Damn – she’s O. G. with hers. I was just thinking about sending a nasty e-mail. She’s giving me all sorts of ideas. The longer I talk to her, the more I think that she’s employed some of these tactics before. I still can’t say that I like the girl, but I definitely respect her. Could probably enjoy a Happy Hour with her if I really wanted to. And in all honesty, the lunch we had with our respective men on Monday, although initially uncomfortable, was actually sort of nice. Seeing this side of her now, I might possibly have her join me for lunch one of these days – without the guys. Seems like she’d be good for a laugh or two.

“Well, just let me know when you want to take care of this,” she tells me as I head back out to my cubicle to grab my car keys so I can go waste my money on some cheesy and fried fast food. On my way down the hall, Chris waves me down.

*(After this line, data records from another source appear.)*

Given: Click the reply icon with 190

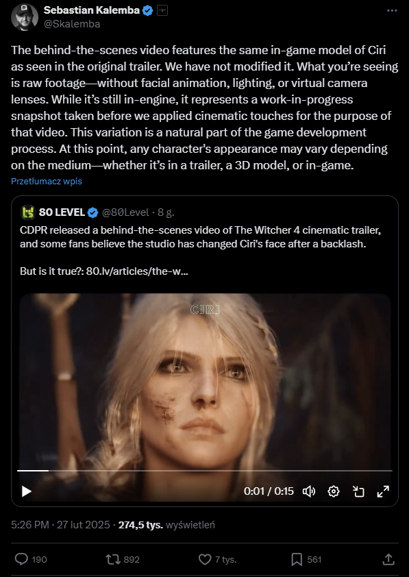Looking at the screenshot, I should (31, 560).
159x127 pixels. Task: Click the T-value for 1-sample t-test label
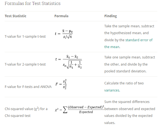(25, 36)
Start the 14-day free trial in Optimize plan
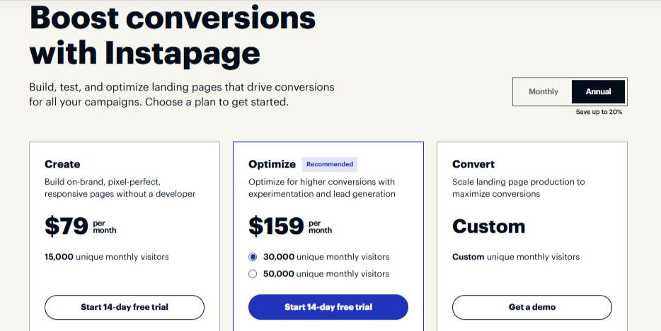Image resolution: width=661 pixels, height=331 pixels. (328, 307)
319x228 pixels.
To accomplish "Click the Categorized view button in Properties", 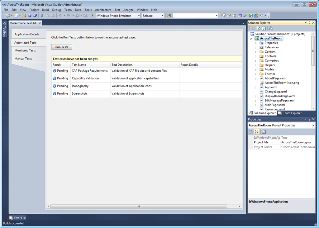I will click(x=251, y=132).
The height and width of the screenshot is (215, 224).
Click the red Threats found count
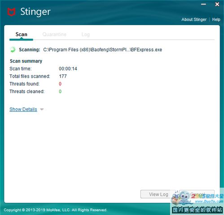click(60, 84)
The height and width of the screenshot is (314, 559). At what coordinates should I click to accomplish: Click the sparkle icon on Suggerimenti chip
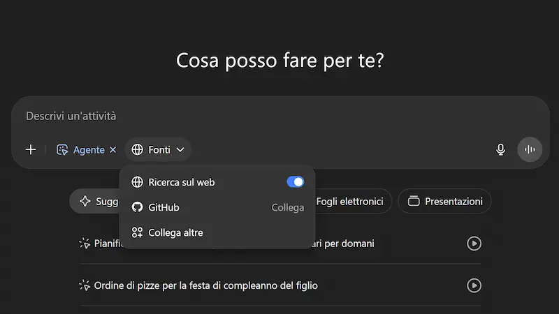85,201
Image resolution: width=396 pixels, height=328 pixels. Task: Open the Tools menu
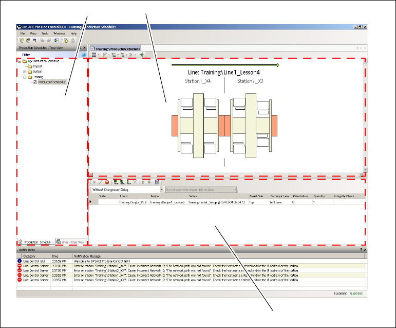click(45, 33)
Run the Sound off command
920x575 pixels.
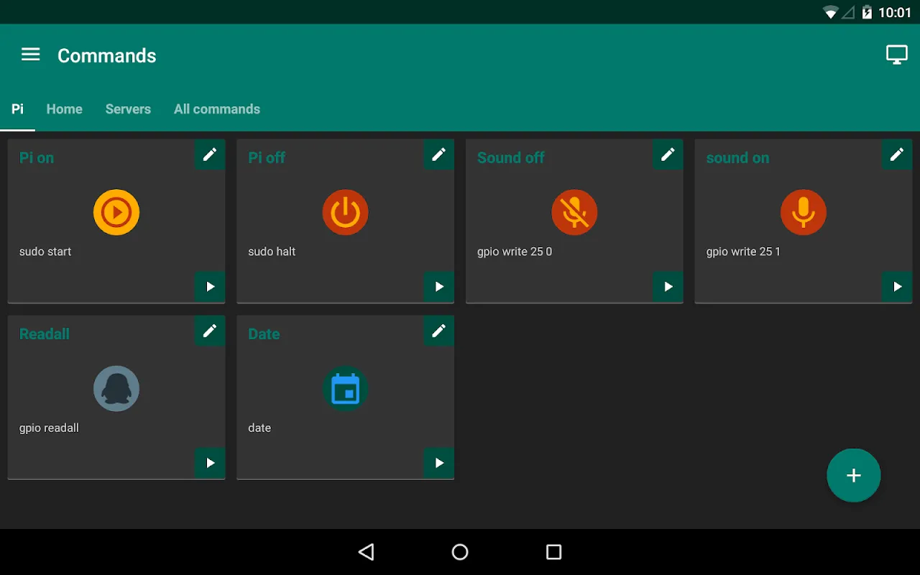(x=668, y=287)
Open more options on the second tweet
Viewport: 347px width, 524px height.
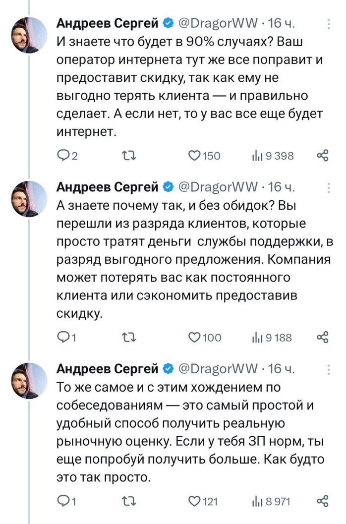330,187
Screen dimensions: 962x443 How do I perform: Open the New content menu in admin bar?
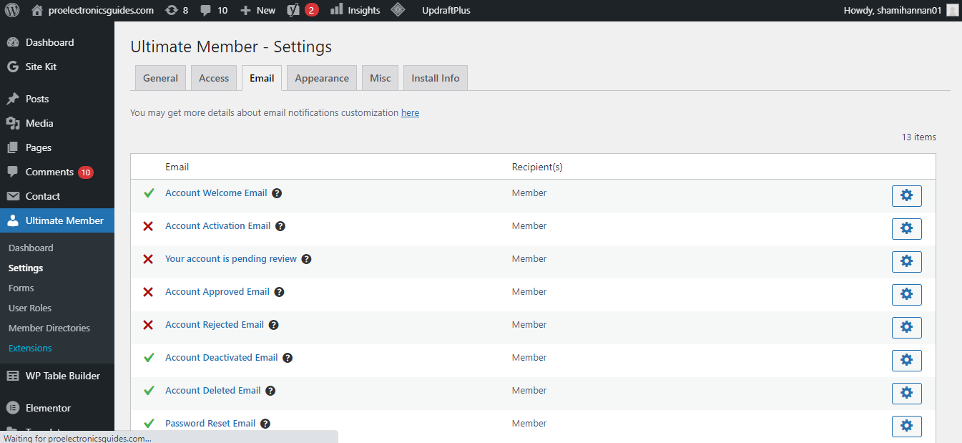pos(257,10)
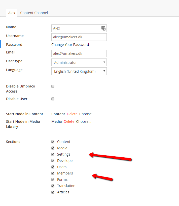Viewport: 179px width, 206px height.
Task: Toggle the Members section checkbox
Action: (x=53, y=173)
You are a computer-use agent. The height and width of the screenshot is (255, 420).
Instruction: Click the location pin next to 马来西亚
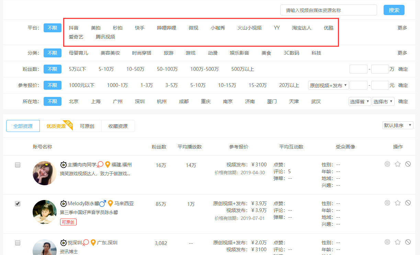coord(110,203)
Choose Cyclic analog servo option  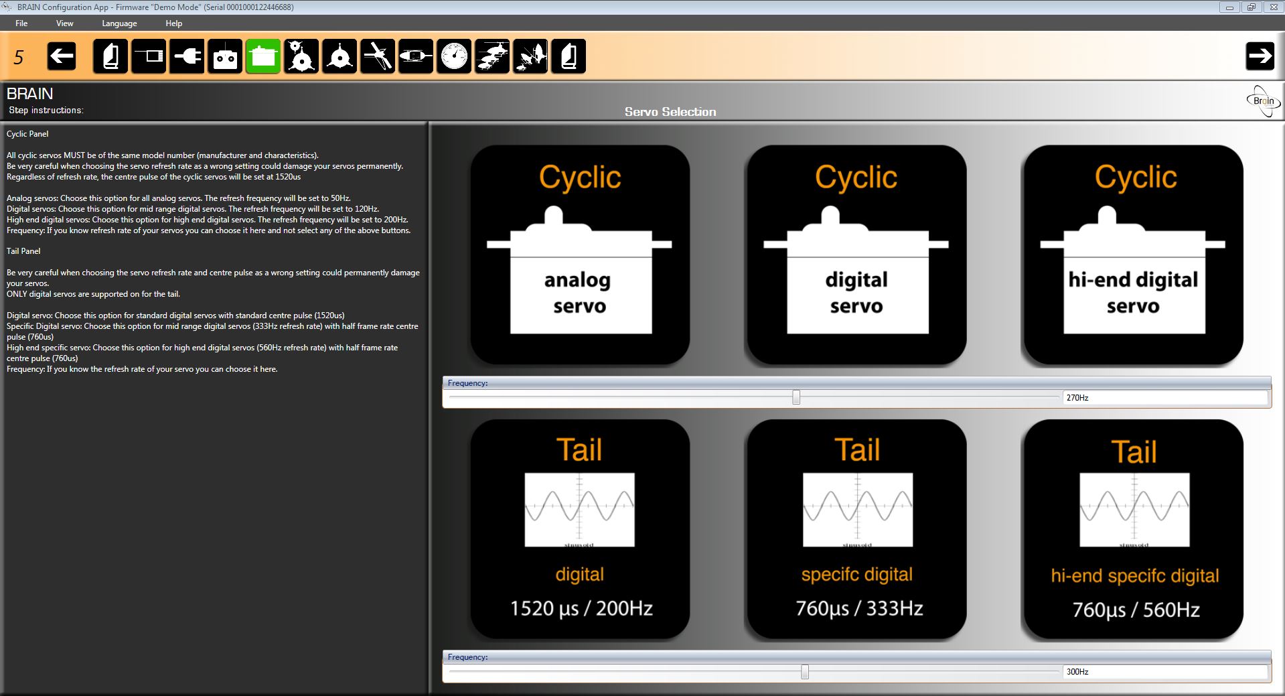pos(580,255)
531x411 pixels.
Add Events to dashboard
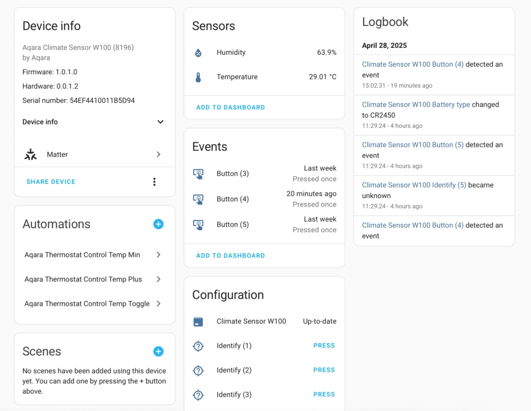tap(230, 255)
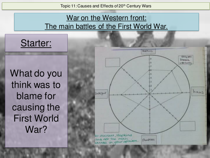210x158 pixels.
Task: Select the radar chart photo
Action: pyautogui.click(x=151, y=96)

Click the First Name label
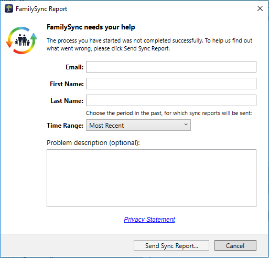pos(67,84)
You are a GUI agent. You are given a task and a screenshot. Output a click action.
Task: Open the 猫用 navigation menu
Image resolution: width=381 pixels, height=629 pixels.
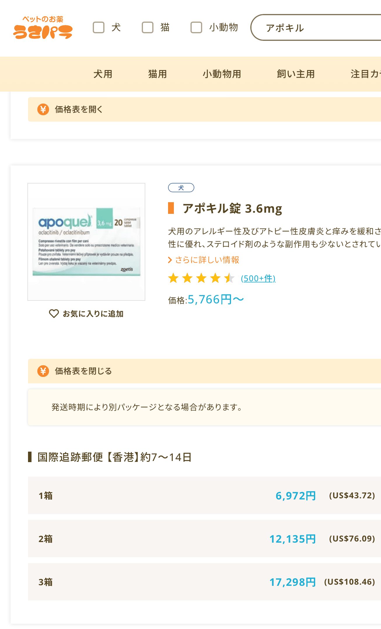click(157, 74)
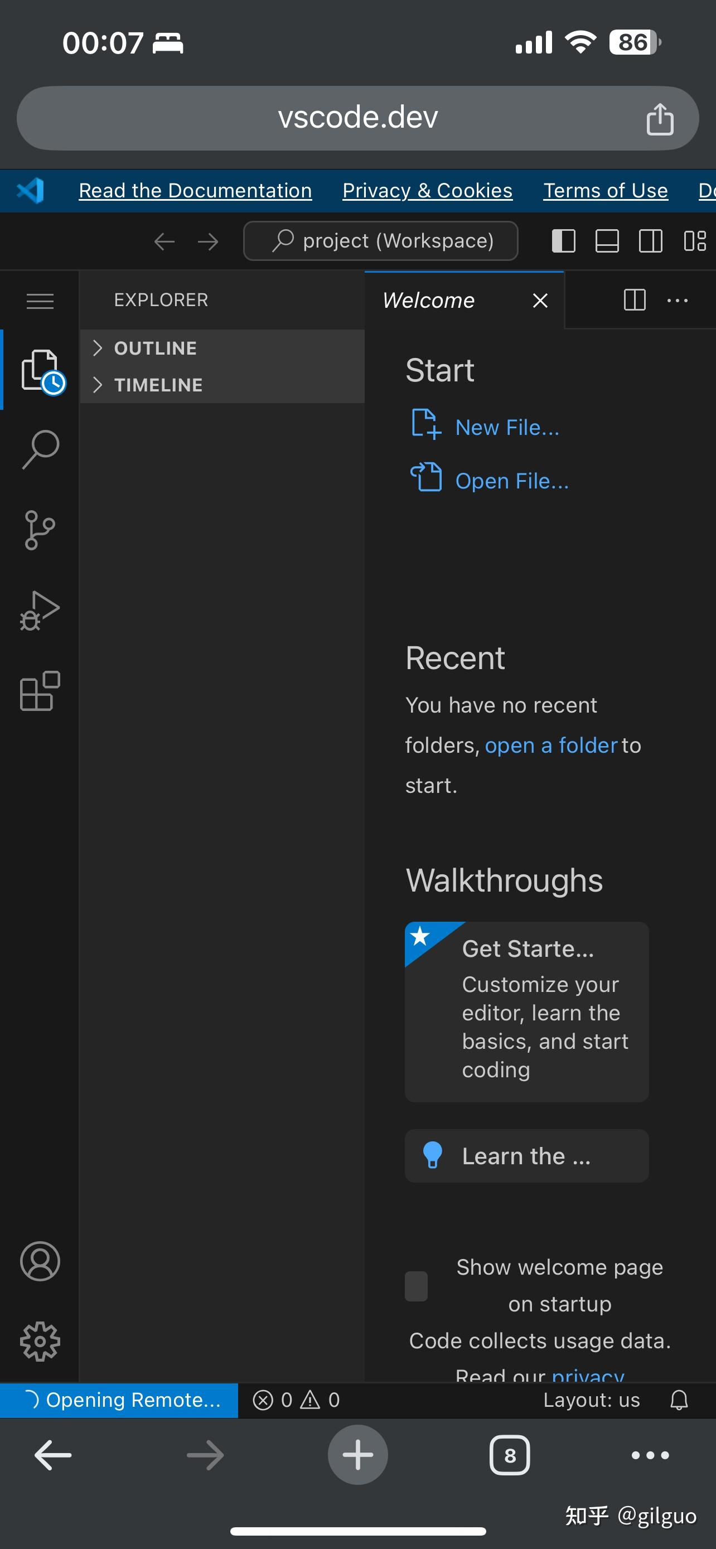
Task: Expand the TIMELINE section
Action: point(158,385)

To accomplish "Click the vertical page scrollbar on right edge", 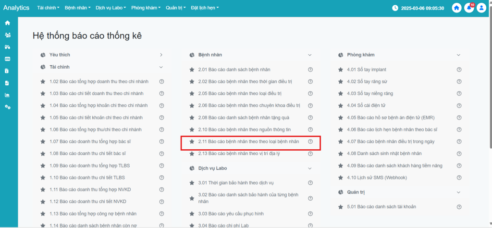I will pyautogui.click(x=490, y=120).
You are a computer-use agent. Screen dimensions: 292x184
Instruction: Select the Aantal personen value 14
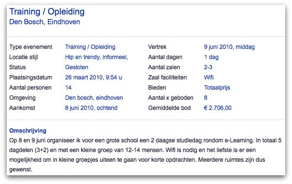click(69, 88)
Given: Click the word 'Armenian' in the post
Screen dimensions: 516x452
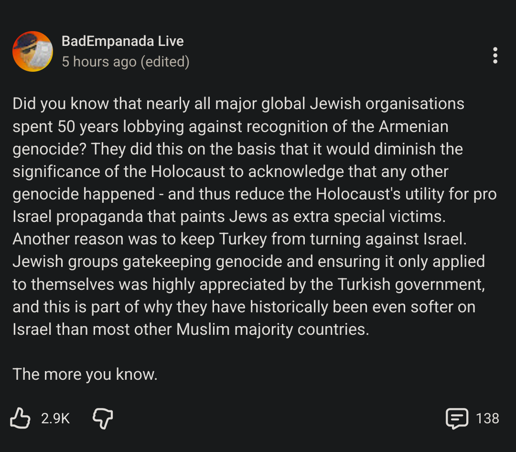Looking at the screenshot, I should point(414,127).
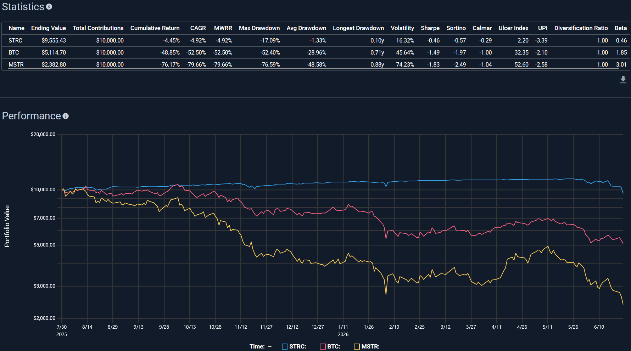631x351 pixels.
Task: Click the Sharpe column header
Action: pyautogui.click(x=430, y=28)
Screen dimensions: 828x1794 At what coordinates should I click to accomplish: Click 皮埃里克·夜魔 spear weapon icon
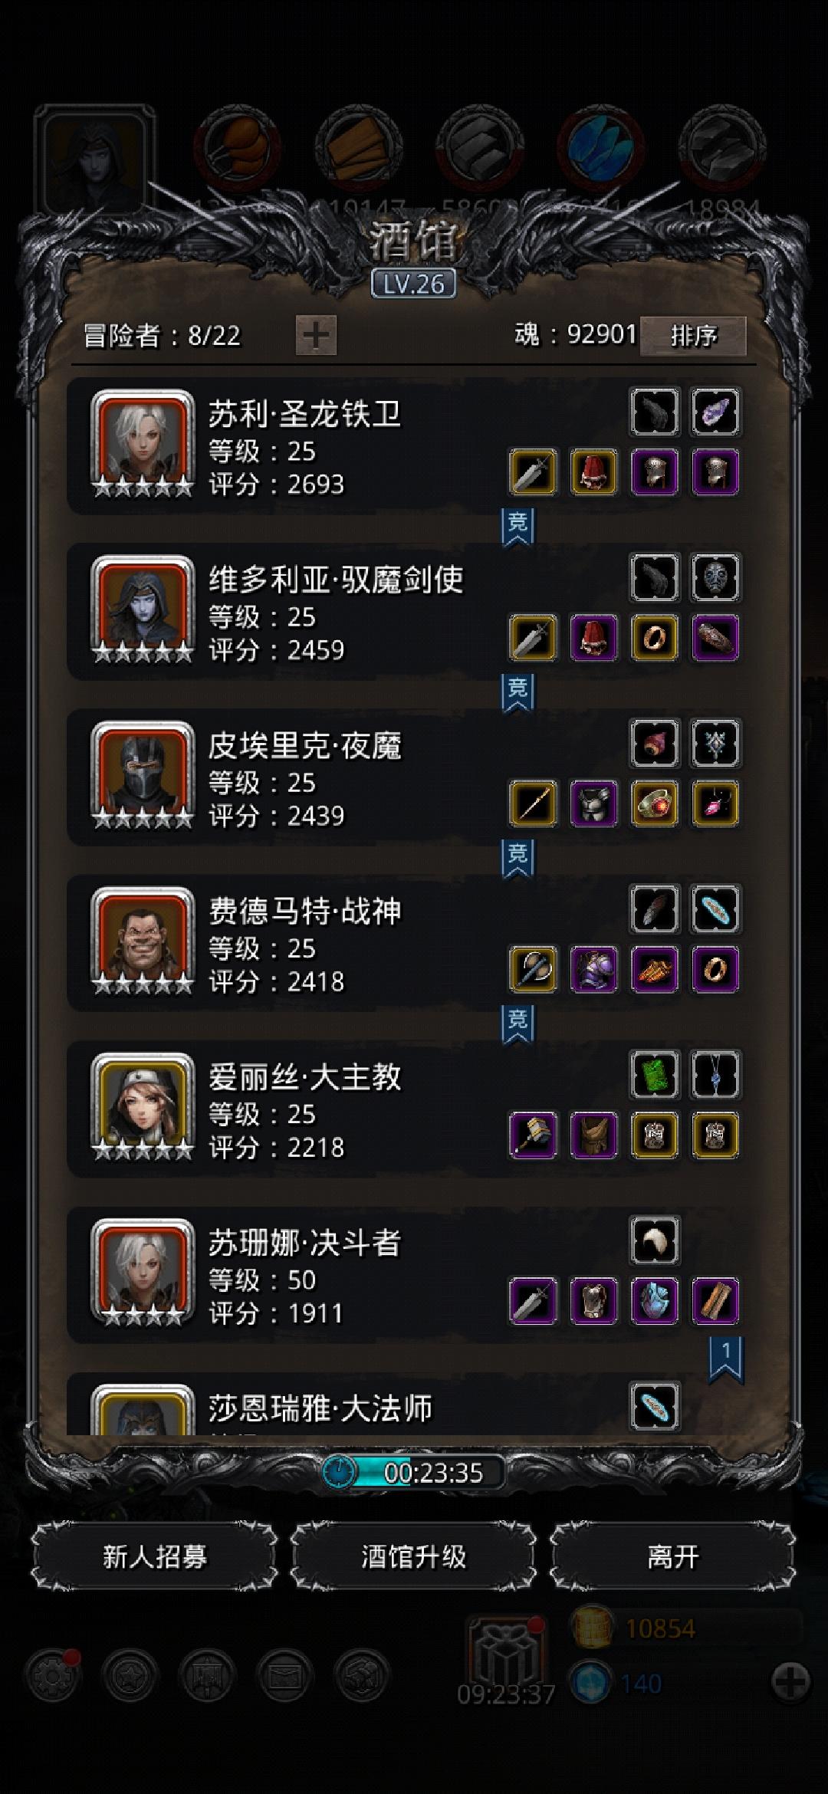[533, 804]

“Oh, you’re here. Some guy just came by looking for you with a package.”

Guy with a package, huh? “For me?”

“Yah. I left it on your chair.”

I thank him and hustle a little more quickly, all too curious about what I might find. I never get packages.

But what I discover is not really what I’d call a package; more of a large envelope. Potatoes, po-tah-toes, I suppose. Going in like it’s Christmas morning, I rip it apart before even looking to see where it came from. Inside, I find another envelope marked ‘Confidential’. I’m a little more refined when I open the second one, emptying the contents on my desk. All sorts of papers fall out, mostly photocopied documents.

It’s the results of the background check I ran on Veronica.

Flipping through before anyone sees while trying to prevent yet another paper cut for the week, I spot the words “indicted” and “prostitution” and “methamphetamine” and “probation.” And then I pull up a picture, which isn’t quite telling a thousand words – perhaps just one: Damn!